= Beginning of Section =
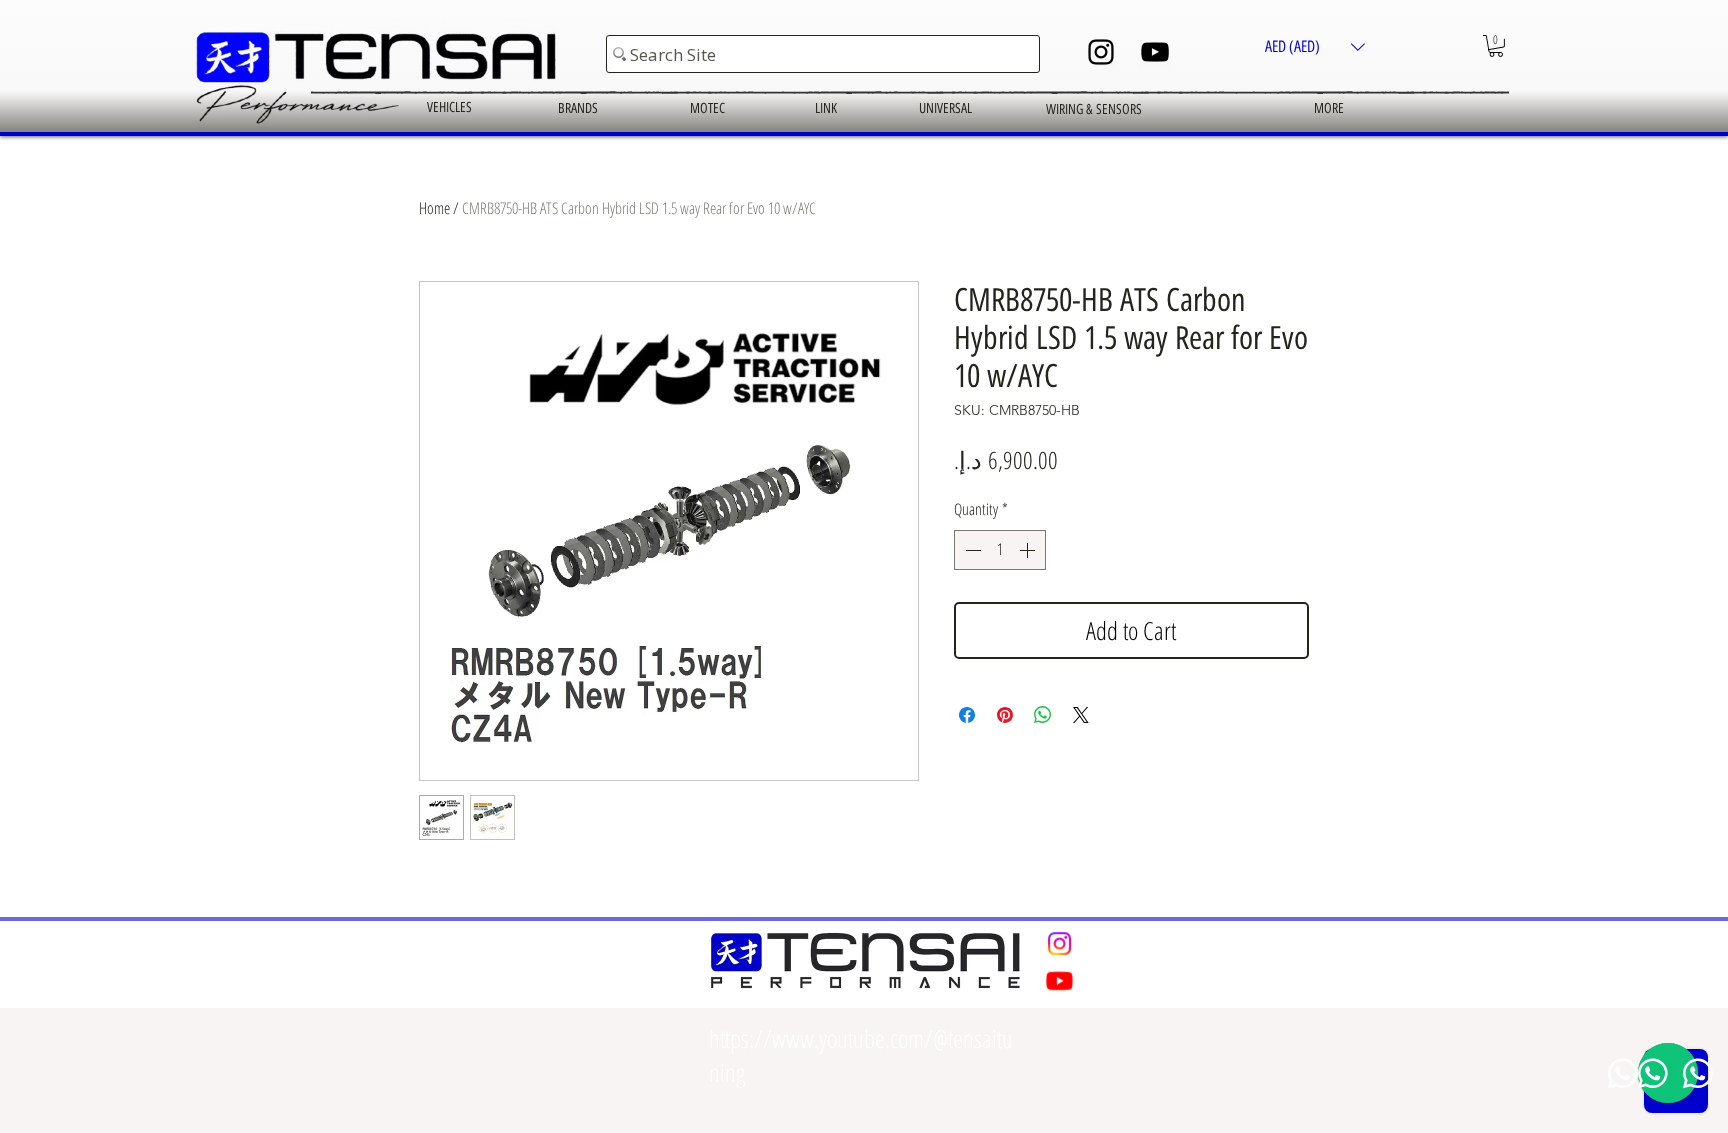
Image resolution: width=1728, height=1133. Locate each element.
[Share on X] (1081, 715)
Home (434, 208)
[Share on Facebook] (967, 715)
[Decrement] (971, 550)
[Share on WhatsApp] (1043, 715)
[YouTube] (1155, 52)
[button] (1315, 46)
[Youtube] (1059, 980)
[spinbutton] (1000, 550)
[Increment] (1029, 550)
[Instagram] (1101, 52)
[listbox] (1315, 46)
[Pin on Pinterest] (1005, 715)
= End of Section =
= Beginning of Section =
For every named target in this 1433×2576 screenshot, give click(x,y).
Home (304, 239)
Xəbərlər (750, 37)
= End of Section =
TASK DIRECTIONS:
Only one stretch of the records above is wanted: the lines between the one holding "For every named" and the one holding "Xəbərlər (750, 37)", inclusive, reproduced exactly.

RESPONSE TO THE TASK:
For every named target in this 1433×2576 screenshot, give click(x,y).
Home (304, 239)
Xəbərlər (750, 37)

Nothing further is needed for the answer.